First of all, what you listed were the Medicare charges for specific diagnoses. There are a great many variables that factor into how these charges are determined, not the least of which is that some hospitals, usually teaching and specialty centers, receive more than other hospitals in the same area to support their programs.
At the same time, smaller local hospitals without the advanced equipment needed for more complex testing and treatment receive less. Other factors that influence these charges can include the complexity of the procedures performed and cost-of-living indicators in a given region. For example, New York City, Chicago and San Francisco receive more for the same procedure than similar hospitals in Indianapolis. That said, the amounts listed, as you pointed out, are not anywhere near the actual amounts collected.
Another issue that should factor into choosing a health center is outcomes.
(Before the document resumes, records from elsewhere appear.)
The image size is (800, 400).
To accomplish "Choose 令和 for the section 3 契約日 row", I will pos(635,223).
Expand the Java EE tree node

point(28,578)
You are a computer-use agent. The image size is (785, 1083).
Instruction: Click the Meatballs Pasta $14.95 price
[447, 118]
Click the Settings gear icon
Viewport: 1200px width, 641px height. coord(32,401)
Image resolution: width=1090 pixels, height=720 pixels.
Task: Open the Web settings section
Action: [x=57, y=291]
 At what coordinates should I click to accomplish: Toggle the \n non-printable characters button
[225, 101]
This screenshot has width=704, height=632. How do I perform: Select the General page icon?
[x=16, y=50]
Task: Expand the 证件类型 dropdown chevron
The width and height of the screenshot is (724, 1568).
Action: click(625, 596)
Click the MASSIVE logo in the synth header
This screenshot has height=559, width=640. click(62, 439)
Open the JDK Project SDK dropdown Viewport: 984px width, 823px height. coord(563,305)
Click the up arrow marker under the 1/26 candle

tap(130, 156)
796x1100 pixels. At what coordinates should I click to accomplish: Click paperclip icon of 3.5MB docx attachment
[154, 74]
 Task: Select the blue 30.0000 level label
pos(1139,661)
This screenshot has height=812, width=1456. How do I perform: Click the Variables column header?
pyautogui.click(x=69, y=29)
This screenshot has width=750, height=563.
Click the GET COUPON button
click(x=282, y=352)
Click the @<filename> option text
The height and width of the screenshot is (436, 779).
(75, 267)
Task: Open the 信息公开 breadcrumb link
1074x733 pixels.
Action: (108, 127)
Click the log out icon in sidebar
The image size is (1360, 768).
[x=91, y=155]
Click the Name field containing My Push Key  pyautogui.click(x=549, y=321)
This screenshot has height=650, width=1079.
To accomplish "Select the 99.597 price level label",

While this is mentioned later in the article, it does not tell you where to find such information. Before choosing a hospital for you or a loved one, people should check Health Grades or a similar website for listings that show how each hospital compares to its competition regarding different services and procedures.
If the hospital with the lowest costs also has the highest rates of complications or low success rates, it may not be the bargain you think it is. Choosing a hospital with good outcomes that also has relatively lower costs may be a better deal in the long run. Complications after a procedure or treatment often result in higher costs plus longer hospitalization, more time lost from work and family and the possibility of being transferred to one of those “more expensive hospitals” for additional care that your chosen hospital cannot provide.
And that brings me to my final point. For many of the diagnoses that you listed, one or more of the hospitals had “did not report” listed in place of a cost. In many cases that means they do not offer that service. Once you are admitted, the hospital will run whatever test they can, only to find that they need to transfer you some place else for treatment and that may once again be one of the “expensive” hospitals you were trying to avoid.
They may offer you a choice of where you want to go, but in other cases they will send you to the hospital they have a relationship with or to the nearest hospital they know that can provide the service. If you are sent to a hospital that is out of network for your insurance, you may pay a great deal more than you would have going to an in-network hospital that costs a little more in the first place. Everyone needs to remember that if it is a true emergency, they should always call 911 and go to the nearest available hospital.
I hope you and your readers will consider the whole picture and do a little more research than simply how much a hospital charges to take care of you. In some cases, delays in delivering care can cost you the use of a limb or worse. You may not realize it at the time, but the choice you are making may be more than dollars and cents — it may be life and death.